Back in 1888, Portland streets were not paved, which meant they were dusty all summer and muddy all winter. Getting around downtown was a mess! People didn’t want to walk very far to shop or get to work or school, and downtown was getting crowded. The city needed to stretch out, but had no way to do it.

The Morrison Bridge, built in 1887 to the east side of the Willamette River, and a few trolley companies, solved this congestion. Our neighborhood of Sunnyside was one of the first “trolley neighborhoods”, built along the newly expanding trolley line on Morrison Avenue, just a block up from Belmont. Riding the trolley across the river and east two short miles allowed people to work downtown but live in the country.. There were dairies and apple farms here until 1941!
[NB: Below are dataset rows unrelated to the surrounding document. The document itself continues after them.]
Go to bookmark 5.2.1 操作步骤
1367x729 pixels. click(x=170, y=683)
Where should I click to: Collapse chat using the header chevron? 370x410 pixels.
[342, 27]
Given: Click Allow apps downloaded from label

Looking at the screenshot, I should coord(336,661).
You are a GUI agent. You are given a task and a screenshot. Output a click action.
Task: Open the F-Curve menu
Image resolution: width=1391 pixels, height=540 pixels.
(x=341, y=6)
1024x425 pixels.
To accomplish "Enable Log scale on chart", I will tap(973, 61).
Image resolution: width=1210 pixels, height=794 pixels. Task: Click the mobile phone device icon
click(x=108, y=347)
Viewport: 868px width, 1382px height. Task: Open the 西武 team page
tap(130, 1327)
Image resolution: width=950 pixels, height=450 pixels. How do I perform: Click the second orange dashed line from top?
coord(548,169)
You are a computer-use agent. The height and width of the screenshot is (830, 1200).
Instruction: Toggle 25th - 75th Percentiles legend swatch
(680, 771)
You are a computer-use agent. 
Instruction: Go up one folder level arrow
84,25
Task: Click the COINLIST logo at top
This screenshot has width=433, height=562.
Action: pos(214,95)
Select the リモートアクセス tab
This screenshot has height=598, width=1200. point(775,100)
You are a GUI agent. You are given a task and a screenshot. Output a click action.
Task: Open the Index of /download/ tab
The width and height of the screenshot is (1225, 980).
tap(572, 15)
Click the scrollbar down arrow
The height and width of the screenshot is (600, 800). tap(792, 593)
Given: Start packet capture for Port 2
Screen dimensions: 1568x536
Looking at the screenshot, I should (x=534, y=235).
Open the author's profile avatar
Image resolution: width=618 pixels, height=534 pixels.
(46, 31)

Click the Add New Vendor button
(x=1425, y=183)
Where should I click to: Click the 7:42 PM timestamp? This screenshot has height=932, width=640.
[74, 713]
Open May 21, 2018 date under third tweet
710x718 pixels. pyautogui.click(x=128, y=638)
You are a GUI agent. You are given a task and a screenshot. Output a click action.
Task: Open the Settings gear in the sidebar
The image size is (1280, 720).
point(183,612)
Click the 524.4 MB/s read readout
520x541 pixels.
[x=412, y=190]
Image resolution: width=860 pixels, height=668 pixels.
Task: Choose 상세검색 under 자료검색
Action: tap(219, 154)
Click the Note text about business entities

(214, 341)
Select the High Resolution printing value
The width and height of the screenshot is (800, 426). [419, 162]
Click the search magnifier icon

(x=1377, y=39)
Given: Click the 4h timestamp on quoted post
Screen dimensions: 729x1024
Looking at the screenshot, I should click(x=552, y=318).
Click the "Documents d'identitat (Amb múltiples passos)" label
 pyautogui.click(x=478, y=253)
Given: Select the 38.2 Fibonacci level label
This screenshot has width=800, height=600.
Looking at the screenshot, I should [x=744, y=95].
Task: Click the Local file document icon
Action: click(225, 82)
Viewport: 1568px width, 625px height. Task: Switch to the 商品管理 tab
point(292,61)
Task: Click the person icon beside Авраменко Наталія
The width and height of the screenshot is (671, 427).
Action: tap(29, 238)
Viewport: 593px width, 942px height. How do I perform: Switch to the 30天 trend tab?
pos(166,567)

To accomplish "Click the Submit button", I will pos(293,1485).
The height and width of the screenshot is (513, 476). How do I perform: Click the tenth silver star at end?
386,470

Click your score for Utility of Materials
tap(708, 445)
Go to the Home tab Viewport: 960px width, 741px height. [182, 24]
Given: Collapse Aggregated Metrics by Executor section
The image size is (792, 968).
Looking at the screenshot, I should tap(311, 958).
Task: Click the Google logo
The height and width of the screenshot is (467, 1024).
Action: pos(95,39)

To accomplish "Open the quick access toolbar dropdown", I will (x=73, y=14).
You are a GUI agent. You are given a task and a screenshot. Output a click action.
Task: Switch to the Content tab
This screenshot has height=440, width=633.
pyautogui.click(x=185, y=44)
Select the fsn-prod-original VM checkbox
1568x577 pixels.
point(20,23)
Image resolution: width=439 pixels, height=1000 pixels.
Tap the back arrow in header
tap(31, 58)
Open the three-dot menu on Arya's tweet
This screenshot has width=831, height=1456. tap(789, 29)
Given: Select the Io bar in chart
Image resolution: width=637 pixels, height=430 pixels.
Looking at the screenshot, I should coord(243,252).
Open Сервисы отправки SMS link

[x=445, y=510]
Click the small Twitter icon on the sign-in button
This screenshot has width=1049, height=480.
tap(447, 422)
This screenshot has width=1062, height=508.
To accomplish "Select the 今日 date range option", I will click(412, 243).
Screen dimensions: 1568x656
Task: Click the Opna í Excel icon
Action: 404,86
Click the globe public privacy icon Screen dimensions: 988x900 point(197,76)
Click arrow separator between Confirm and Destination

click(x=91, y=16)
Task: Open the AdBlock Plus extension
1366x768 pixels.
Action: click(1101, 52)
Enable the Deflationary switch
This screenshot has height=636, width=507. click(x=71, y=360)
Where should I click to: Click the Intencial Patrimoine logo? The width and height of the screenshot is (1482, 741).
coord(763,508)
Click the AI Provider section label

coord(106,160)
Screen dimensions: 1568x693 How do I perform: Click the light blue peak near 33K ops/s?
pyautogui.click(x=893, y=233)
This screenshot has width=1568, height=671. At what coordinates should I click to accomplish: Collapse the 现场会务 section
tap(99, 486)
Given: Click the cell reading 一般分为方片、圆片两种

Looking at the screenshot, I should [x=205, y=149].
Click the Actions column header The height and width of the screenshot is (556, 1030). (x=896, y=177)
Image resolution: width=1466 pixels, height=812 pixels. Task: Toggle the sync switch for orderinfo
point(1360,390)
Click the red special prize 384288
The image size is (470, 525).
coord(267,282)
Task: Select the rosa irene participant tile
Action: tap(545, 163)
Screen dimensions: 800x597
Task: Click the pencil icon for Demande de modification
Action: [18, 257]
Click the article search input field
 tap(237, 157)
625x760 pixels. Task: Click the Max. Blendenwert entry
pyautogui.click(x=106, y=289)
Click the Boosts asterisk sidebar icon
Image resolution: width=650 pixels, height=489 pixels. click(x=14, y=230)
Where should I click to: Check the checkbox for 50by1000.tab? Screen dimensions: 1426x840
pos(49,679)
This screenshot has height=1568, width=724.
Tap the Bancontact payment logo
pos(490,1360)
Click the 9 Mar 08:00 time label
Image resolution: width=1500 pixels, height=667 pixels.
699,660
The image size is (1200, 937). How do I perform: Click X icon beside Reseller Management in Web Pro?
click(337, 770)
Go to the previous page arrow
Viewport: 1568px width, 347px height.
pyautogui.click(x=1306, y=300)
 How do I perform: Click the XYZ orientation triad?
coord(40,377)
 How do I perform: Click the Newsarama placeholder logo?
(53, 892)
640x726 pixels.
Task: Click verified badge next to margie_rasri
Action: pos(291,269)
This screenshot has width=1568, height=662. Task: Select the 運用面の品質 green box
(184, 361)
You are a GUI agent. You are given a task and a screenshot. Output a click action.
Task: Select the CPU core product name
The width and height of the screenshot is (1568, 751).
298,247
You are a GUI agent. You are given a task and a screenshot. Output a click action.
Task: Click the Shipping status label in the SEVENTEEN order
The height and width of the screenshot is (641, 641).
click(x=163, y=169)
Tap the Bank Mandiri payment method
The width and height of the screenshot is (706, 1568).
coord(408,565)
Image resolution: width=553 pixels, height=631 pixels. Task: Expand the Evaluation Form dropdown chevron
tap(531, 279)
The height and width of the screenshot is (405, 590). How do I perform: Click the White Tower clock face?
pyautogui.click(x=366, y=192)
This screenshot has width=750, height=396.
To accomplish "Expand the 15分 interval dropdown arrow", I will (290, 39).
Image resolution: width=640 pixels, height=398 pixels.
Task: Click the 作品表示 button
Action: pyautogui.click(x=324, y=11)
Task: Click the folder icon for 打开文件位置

Which means that rich people, like Thaddeus Fisher and J.C. Havely, built their lovely Queen Anne style houses within sight of dairy farms, but also a block away from the main hub of new shops and cafes along Belmont Avenue. The combination of cows, shops, and homes may seem odd to us, but apparently it was a winning combination in 1888.

Belmont Avenue is still the main drag of this area. Quirky small shops like Noun ( A Person’s Place for Things) and St. Cupcake make afternoon shopping fun. There are restaurants like Suzette, which offers sweet and savory crepes as well as cocktail and Circa33, and prohibition style cocktail bar. Circa 33 has a fifteen foot high liquor collection and vintage newspapers on the wall. StumptownCoffee is also a local gathering place.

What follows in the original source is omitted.